The lipophosphoglycan (LPG) of Leishmania promastigotes plays key roles in parasite survival in both insect and mammalian hosts. Evidence suggests that LPG decreases phagosome fusion properties at the onset of infection in macrophages. The mechanisms of action of this molecule are, however, poorly understood. In the present study, we used a panoply of Leishmania mutants displaying modified LPG structures to determine more precisely how LPG modulates phagosome–endosome fusion. Using an in vivo fusion assay measuring, at the electron microscope, the transfer of solute materials from endosomes to phagosomes, we provided further evidence that the repeating Gal(β1,4)Man(α1‐PO 4 ) units of LPG are responsible for the alteration in phagosome fusion.
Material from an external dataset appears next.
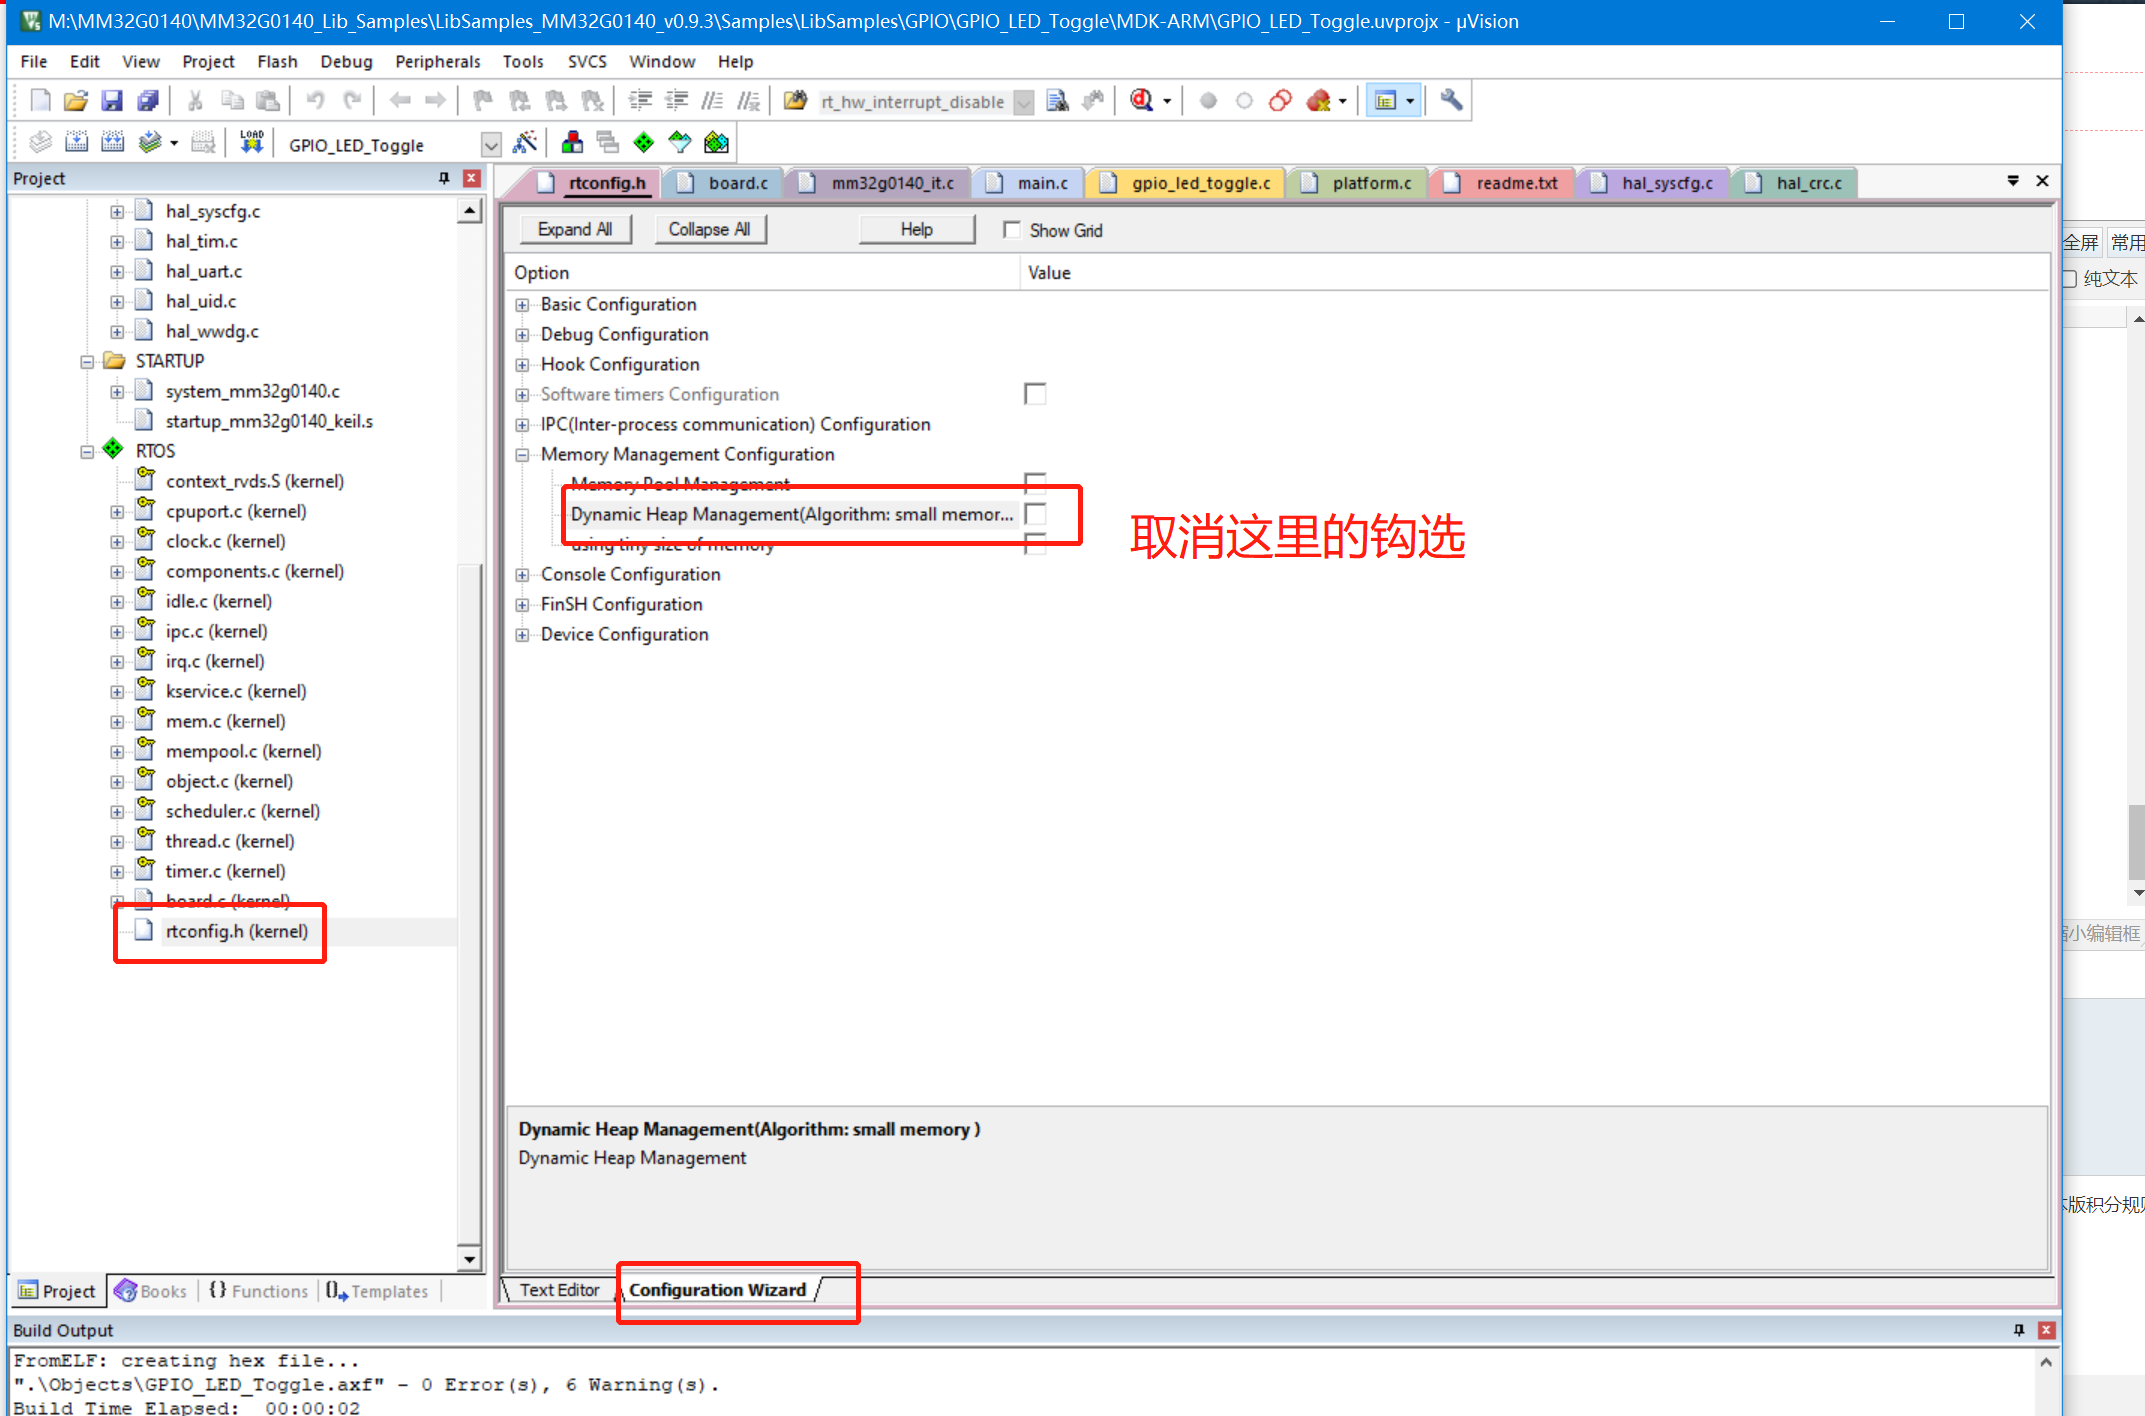
Task: Open the Peripherals menu
Action: coord(437,62)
The inhibitory effect of LPG on phagosome fusion was shown to be more potent towards late endocytic organelles and lysosomes than early endosomes, explaining how Leishmania promastigotes can avoid degradation in hydrolase‐enriched compartments. The involvement of other repeating unit‐containing molecules, including the secreted acid phosphatase, in the inhibition process was ruled out, as an LPG‐defective mutant ( lpg1 − ) which secretes repeating unit‐containing glycoconjugates was present in highly fusogenic phagosomes. In L. major , oligosaccharide side‐chains of LPG did not contribute to the inhibition process, as Spock, an L. major mutant lacking LPG side‐chains, blocked fusion to the same extent as wild‐type parasites. Finally, dead parasites internalized from the culture medium were not as efficient as live parasites in altering phagosome–endosome fusion, despite the presence of LPG. However, the killing of parasites with vital dyes after their sequestration in phagosomes had no effect on the fusion properties of this organelle. Collectively, these results suggest that living promastigotes displaying full‐length cell surface LPG can actively influence macrophages at an early stage of phagocytosis to generate phagosomes with poor fusogenic properties.